CONSIGNE A: Reproduisez fidèlement le passage de l'article sur les Jeux d'Anvers 1920 qui s'ouvre sur les mots contenant « Chaque édition des » et se termine par « Jeux Olympiques d’été. ».
CONSIGNE B: Rédigez la suite de l'article sur les Jeux d'Anvers 1920 à partir de l'endroit où il s'arrête.

PAGE:
Chaque édition des Jeux Olympiques est l’occasion de voir figurer au programme officiel des compétitions de nouvelles disciplines sportives. Il y a 100 ans aux Jeux de l’après-guerre d’Anvers 1920 certaines disciplines marquent les esprits que ce soit pour leur nouveauté, leur programmation, leur dernière apparition ou simplement par certains athlètes qui font parler d’eux sur le moment et pour la postérité.
Découvrez ici quelques histoires inspirantes de 1920 à travers les archives du patrimoine olympique !
Le hockey sur glace pour la première et la dernière fois aux Jeux Olympiques d’été.
Les Jeux Olympiques d’Anvers ont lieu du 20 août au 12 septembre 1920 mais en réalité ils commencent bien plus tôt, en avril 1920, par des compétitions de patinage artistique et de hockey sur glace. Les Jeux d’Anvers sont donc les seuls Jeux d’été de l’histoire à avoir accueilli les hockeyeurs, leurs crosses et leur palet. Les Jeux d’hiver n’existent pas encore et verront le jour qu’en 1924 !
Sur les sept équipes en lice, celle du Canada, les Falcons de Winnipeg, remporte le tournoi haut la main grâce à ses trois victoires contre la Tchécoslovaquie, les Etats-Unis et la Suède. Quant à l’équipe suisse, elle retourne bredouille au pays. Les joueurs suisses, malgré leur grande expérience, se présentent vêtus de fringants shorts blancs avec très peu de protection. Le gardien de but se pare aussi de sa plus belle cravate lors des épreuves !
Ces nouvelles épreuves ont lieu dans la patinoire du Palais de Glace d’Anvers. Très petite mais très élégante, elle offre la possibilité aux spectateurs de pouvoir s’asseoir à des tables et de regarder les parties tout en dégustant un verre de vin et en écoutant de la musique jouée par un orchestre !
L’équipe du Canada (CAN), 1ère du tournoi avec Wally Byron en tant que gardien de but, Robert Benson, Konrad Johannesson et Allan Woodman en tant que défenseurs et Frank Fredrickson, Chris Fridfinnson, Magnus Goodman et Haldor Halderson. © CIO
L’équipe de Suisse (SUI) de hockey sur glace avec de gauche à droite DeSiebenthaler, Bruno Leuzinger, Max Sillig, René Savoie, Louis Dufour fils, Marius Jaccard, Cuindat, Max Holzboer et Paul Lob. © CIO
Médaille commémorative de participant aux JO d’Anvers 1920 ayant appartenu à René Savoie (SUI). © CIO
Duke, le champion de natation et le père du surf il y a 100 ans
Le nageur Duke Paoa Kahanamoku (USA), originaire d’Hawaï, fait sa première apparition olympique en 1912 et égale le record du monde au 100 m nage libre.
Maillot de bain gris de Duke Paoa Kahanamoku (USA), avec deux boutons de fermeture sur les épaules. Archives du Comité International Olympique. © CIO
A Anvers 1920, le « Duke » comme il est communément appelé, conserve son titre sur 100 m nage libre et ajoute une troisième médaille d’or à sa carrière dans le relais 4×200 m nage libre. En 1920, Duke représente également les États-Unis au water-polo.

JEU DE DONNÉES:
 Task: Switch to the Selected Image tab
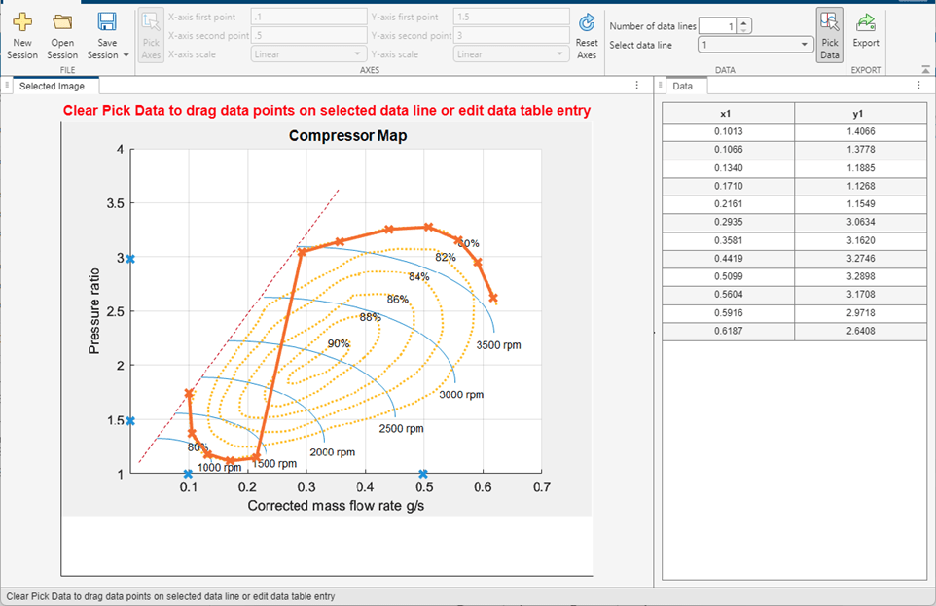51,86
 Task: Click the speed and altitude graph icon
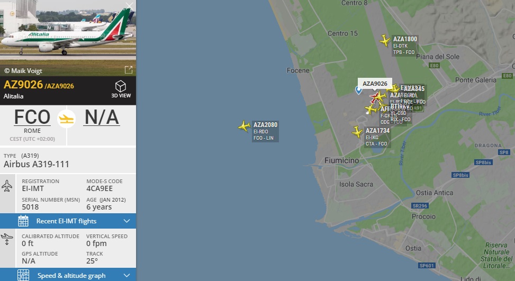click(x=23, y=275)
...
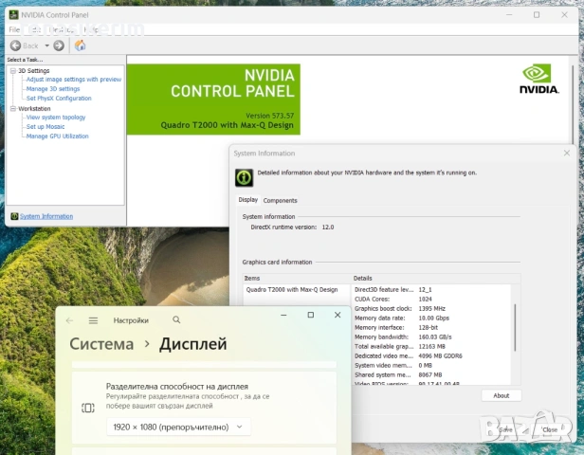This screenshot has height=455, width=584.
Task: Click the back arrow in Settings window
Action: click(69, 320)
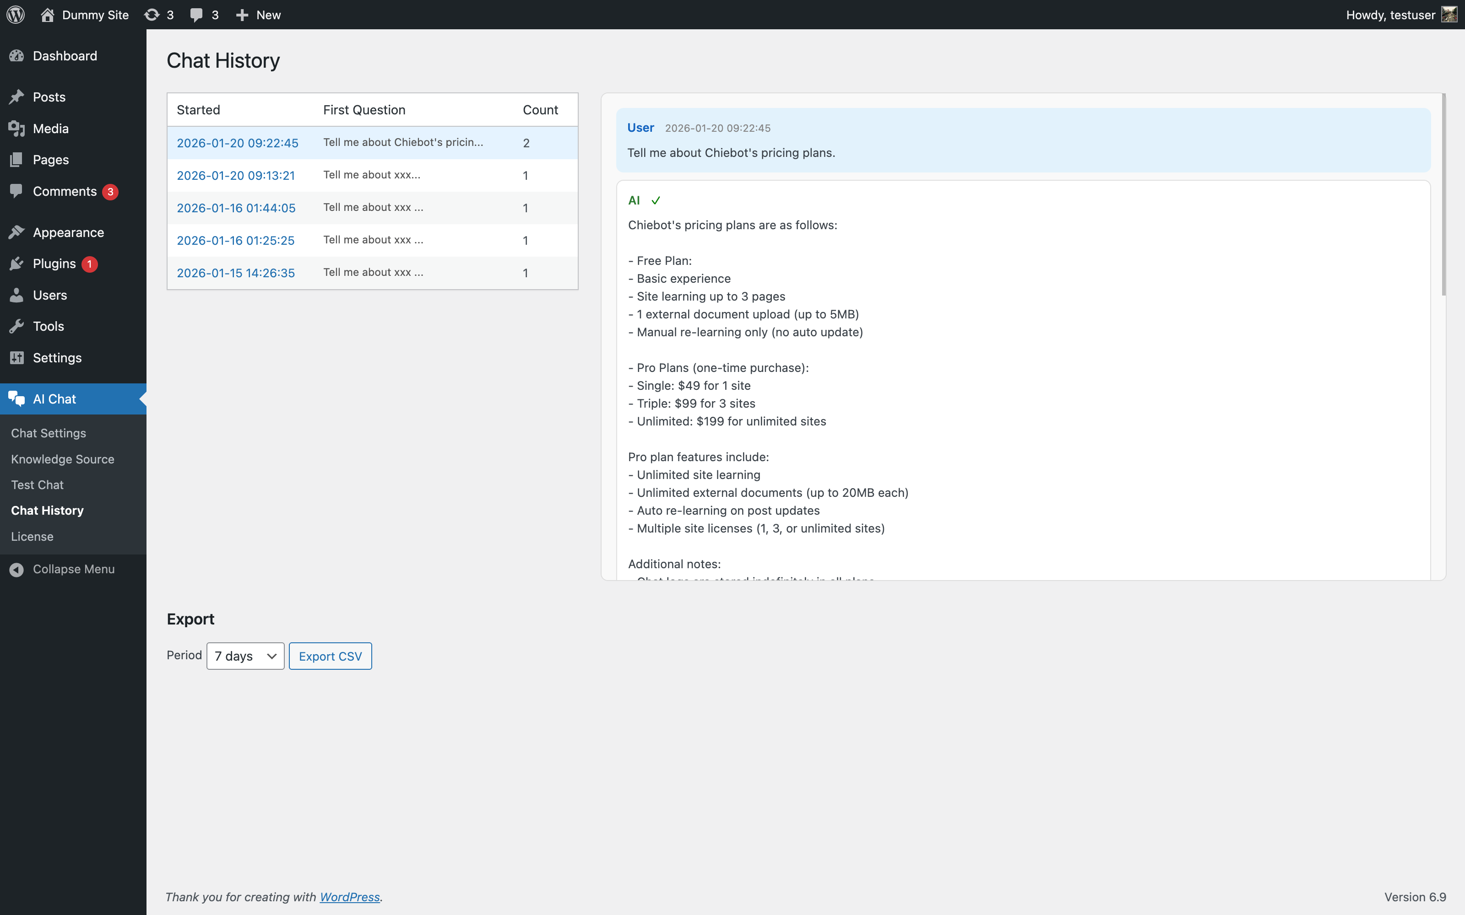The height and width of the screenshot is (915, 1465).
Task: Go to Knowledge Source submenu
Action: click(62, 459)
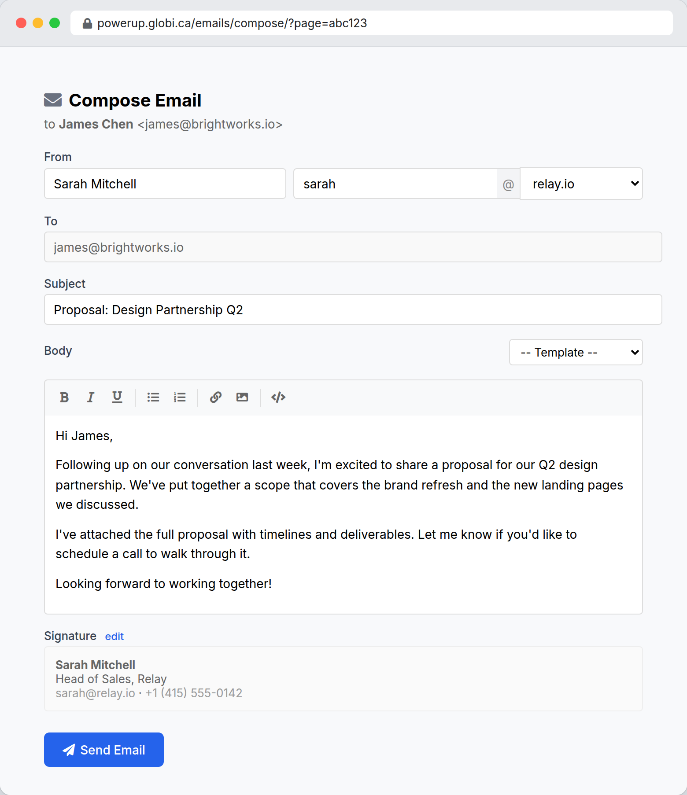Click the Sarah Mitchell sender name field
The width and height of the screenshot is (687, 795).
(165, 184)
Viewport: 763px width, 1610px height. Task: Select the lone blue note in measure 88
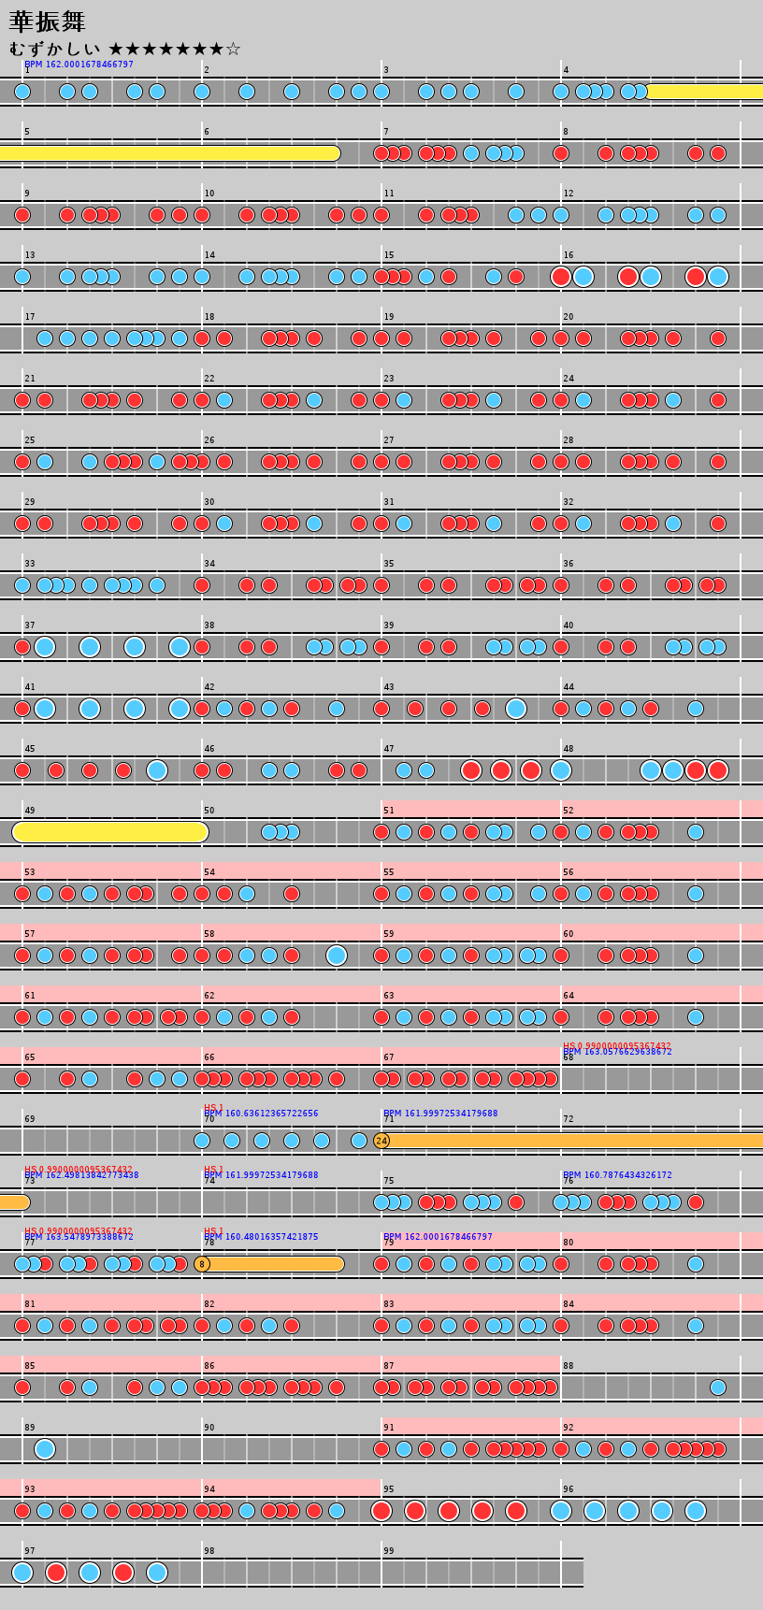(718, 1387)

RÉPONSE A:
Chaque édition des Jeux Olympiques est l’occasion de voir figurer au programme officiel des compétitions de nouvelles disciplines sportives. Il y a 100 ans aux Jeux de l’après-guerre d’Anvers 1920 certaines disciplines marquent les esprits que ce soit pour leur nouveauté, leur programmation, leur dernière apparition ou simplement par certains athlètes qui font parler d’eux sur le moment et pour la postérité.
Découvrez ici quelques histoires inspirantes de 1920 à travers les archives du patrimoine olympique !
Le hockey sur glace pour la première et la dernière fois aux Jeux Olympiques d’été.

RÉPONSE B:
Kahanamoku revient aux Jeux Olympiques en 1924 et termine deuxième derrière Johnny Weissmuller (USA), le célèbre Tarzan, au 100 m nage libre. Le frère de Duke, Sam, se classe troisième dans la même course.
Entre ses participations aux Jeux Olympiques, Duke Kahanamoku, également passionné de surf, parcoure le monde pour présenter et promouvoir ce sport. C’est ainsi que cet homme aux nombreux surnoms est également appelé le “père du surf”. Plus tard, Kahanamoku joue des rôles secondaires dans 28 films hollywoodiens.
Aujourd’hui, 100 ans après, le surf, discipline inventée dans les îles du Pacifique, va devenir pour la première fois une discipline olympique aux Jeux de Tokyo 2020. Les surfeurs de la planète sont attendus sur la plage de Tsurigasaki qui accueillera les épreuves de surf aux Jeux de la XXXII Olympiade à Tokyo. Plus d’un siècle après, le rêve de Duke de voir apparaître le surf aux JO se réalise !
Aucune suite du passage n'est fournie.